▶ **Data extracts**:
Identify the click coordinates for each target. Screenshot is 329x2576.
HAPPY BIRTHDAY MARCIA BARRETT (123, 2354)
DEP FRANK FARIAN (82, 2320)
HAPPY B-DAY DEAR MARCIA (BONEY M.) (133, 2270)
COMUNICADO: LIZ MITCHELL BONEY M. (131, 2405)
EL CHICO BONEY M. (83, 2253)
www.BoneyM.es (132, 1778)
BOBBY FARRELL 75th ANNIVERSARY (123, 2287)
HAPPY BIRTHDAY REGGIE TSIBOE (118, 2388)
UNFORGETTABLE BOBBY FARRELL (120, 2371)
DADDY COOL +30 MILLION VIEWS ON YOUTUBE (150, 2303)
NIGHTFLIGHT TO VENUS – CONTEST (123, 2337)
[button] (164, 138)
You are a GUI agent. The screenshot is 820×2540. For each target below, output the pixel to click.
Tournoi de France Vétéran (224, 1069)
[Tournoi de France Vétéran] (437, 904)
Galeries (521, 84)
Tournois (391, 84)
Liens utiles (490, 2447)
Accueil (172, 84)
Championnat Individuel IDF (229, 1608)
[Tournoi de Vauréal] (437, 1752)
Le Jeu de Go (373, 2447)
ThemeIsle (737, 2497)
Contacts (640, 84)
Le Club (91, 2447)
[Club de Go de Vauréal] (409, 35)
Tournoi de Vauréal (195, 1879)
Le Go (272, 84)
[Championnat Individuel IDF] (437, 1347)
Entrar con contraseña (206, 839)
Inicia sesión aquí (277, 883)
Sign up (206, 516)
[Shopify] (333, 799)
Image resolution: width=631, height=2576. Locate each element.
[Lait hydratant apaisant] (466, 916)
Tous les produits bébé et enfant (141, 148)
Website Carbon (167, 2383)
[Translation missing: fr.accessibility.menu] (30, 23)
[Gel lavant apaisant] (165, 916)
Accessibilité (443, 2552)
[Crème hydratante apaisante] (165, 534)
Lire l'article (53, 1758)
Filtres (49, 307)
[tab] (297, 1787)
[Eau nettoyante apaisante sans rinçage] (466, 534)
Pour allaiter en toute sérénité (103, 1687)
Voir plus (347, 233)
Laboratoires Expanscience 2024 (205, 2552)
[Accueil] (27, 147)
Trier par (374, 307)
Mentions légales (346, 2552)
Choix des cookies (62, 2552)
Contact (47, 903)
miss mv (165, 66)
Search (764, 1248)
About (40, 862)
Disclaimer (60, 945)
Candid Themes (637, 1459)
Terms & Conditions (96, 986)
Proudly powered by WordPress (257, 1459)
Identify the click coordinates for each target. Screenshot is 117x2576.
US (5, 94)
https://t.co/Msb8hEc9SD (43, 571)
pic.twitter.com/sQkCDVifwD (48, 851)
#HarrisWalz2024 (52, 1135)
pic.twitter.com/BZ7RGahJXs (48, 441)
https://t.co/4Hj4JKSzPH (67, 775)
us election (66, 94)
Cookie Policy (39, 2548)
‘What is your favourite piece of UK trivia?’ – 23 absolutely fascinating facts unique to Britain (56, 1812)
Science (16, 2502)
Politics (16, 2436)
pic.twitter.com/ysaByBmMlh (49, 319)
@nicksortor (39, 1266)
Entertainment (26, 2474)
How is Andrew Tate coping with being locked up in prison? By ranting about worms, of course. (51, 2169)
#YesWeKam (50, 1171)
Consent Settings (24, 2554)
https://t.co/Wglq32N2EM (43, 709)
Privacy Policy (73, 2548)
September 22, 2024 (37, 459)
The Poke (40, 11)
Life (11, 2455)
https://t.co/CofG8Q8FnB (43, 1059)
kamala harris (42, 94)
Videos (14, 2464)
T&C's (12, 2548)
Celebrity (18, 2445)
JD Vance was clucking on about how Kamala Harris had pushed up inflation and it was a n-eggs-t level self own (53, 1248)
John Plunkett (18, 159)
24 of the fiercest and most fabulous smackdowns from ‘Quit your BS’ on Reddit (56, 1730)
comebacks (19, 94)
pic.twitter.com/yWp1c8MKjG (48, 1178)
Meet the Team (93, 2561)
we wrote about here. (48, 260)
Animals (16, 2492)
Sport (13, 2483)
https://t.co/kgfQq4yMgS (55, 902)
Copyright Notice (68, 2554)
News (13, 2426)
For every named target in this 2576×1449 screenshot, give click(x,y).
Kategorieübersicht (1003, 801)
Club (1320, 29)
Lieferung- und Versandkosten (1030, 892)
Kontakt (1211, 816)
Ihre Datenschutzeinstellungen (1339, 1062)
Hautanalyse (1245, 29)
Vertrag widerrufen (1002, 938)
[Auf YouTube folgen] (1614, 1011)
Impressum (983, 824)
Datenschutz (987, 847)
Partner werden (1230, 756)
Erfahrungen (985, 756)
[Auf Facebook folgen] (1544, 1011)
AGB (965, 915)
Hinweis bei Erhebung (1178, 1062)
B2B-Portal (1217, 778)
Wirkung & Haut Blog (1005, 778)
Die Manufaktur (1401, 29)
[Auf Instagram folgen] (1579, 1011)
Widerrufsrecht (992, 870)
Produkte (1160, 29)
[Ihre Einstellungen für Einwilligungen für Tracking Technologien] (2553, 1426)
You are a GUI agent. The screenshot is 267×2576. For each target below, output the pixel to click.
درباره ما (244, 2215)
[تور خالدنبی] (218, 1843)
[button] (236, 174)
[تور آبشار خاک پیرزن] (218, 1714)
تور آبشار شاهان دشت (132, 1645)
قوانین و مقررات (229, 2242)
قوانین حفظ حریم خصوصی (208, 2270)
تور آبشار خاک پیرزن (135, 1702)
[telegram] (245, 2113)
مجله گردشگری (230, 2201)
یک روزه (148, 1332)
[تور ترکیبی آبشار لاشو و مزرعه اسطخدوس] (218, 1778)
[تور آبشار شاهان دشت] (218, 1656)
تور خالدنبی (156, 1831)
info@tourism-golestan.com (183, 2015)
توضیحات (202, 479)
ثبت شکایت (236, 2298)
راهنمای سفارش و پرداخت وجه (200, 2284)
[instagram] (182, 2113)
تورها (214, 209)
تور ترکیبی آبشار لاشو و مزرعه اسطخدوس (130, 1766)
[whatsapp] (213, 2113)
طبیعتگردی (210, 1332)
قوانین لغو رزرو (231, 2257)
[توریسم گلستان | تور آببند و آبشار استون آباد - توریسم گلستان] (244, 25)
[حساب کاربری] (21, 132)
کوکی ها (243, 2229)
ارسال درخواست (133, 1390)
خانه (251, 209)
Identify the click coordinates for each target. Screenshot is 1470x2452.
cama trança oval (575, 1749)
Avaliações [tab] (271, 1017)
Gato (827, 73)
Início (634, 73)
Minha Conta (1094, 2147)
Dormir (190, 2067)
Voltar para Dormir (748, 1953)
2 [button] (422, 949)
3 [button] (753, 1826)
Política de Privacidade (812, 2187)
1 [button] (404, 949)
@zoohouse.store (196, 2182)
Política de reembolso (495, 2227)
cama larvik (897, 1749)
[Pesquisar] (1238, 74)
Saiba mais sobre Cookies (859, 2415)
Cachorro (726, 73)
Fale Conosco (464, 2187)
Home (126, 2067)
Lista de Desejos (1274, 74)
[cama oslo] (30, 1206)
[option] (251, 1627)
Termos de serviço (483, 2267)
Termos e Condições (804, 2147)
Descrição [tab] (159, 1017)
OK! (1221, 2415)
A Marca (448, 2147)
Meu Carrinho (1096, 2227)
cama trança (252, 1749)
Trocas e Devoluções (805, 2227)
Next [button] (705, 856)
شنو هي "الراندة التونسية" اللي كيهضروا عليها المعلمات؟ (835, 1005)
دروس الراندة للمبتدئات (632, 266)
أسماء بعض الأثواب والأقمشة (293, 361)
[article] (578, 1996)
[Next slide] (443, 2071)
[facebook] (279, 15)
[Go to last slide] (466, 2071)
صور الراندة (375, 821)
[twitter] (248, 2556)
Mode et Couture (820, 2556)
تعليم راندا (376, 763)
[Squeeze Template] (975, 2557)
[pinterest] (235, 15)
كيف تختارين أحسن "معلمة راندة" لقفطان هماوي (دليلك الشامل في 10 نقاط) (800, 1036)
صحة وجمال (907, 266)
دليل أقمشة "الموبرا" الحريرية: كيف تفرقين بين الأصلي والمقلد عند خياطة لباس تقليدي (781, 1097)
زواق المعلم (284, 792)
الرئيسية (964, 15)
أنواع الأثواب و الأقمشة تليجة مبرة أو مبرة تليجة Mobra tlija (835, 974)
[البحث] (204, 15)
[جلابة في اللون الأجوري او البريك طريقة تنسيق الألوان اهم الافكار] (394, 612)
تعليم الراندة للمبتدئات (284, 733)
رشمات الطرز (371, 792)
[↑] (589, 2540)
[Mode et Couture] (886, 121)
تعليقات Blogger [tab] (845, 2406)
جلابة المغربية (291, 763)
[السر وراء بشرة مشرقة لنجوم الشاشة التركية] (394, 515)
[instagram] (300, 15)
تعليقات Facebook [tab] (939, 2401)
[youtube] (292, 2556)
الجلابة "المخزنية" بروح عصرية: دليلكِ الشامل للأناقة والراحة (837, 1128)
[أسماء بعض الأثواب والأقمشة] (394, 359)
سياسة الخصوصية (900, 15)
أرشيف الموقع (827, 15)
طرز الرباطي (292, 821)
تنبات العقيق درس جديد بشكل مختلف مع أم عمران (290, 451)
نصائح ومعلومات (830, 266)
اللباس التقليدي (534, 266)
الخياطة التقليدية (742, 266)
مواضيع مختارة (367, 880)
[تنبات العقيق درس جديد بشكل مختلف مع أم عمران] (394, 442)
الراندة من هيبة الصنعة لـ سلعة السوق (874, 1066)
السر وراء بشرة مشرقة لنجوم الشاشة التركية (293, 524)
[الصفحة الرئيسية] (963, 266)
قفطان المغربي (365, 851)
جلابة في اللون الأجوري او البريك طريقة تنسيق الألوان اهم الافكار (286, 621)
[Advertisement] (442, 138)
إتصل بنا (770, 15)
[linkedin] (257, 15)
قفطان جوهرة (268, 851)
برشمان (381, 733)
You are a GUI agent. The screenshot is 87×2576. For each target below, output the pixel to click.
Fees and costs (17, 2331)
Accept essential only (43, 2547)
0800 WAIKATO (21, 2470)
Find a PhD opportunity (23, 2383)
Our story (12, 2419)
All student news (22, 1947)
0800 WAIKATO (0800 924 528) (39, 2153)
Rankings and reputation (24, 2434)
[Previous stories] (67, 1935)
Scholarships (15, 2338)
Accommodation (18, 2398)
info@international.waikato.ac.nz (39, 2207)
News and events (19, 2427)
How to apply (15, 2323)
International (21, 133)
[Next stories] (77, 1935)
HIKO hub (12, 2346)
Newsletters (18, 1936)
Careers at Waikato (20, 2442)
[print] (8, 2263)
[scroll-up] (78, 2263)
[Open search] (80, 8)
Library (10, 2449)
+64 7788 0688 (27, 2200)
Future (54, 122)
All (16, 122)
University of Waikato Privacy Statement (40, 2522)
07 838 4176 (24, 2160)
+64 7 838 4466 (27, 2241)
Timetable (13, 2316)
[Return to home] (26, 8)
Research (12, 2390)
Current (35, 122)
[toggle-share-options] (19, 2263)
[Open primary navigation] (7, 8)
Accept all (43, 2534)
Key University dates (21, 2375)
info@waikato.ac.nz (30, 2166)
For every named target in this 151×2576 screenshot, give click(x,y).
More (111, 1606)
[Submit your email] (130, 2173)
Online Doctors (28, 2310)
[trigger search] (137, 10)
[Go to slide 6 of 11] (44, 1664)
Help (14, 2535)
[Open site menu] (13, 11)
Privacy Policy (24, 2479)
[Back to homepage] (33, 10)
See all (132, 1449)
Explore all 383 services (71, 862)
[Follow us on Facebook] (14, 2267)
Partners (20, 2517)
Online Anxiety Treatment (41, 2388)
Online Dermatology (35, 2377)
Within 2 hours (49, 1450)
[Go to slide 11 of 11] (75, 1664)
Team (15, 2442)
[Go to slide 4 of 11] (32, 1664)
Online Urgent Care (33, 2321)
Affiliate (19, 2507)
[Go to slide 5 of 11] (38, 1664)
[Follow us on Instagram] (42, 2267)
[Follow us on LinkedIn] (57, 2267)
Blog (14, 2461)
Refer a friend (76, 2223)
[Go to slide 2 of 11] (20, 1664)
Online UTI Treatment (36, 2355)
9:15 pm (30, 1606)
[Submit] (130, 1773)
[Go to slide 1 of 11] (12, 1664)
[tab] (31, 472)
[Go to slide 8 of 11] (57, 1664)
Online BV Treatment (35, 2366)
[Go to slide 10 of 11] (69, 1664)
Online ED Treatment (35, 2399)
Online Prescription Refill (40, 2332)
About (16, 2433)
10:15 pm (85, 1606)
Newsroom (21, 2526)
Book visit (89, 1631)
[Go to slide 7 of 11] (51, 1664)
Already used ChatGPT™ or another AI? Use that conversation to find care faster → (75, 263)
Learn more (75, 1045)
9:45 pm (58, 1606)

▶ **What to do**: Where the listing above has a line with "Accessibilité (443, 2552)", start there, and output every line exactly through the line with "Cookie Policy (39, 2548)", which is also included.

▶ **Solution below**:
Accessibilité (443, 2552)
[Crème hydratante apaisante] (165, 534)
Lire l'article (53, 1758)
Filtres (49, 307)
[tab] (297, 1787)
[Eau nettoyante apaisante sans rinçage] (466, 534)
Pour allaiter en toute sérénité (103, 1687)
Voir plus (347, 233)
Laboratoires Expanscience 2024 (205, 2552)
[Accueil] (27, 147)
Trier par (374, 307)
Mentions légales (346, 2552)
Choix des cookies (62, 2552)
Contact (47, 903)
miss mv (165, 66)
Search (764, 1248)
About (40, 862)
Disclaimer (60, 945)
Candid Themes (637, 1459)
Terms & Conditions (96, 986)
Proudly powered by WordPress (257, 1459)
Identify the click coordinates for each target. Screenshot is 117x2576.
US (5, 94)
https://t.co/Msb8hEc9SD (43, 571)
pic.twitter.com/sQkCDVifwD (48, 851)
#HarrisWalz2024 (52, 1135)
pic.twitter.com/BZ7RGahJXs (48, 441)
https://t.co/4Hj4JKSzPH (67, 775)
us election (66, 94)
Cookie Policy (39, 2548)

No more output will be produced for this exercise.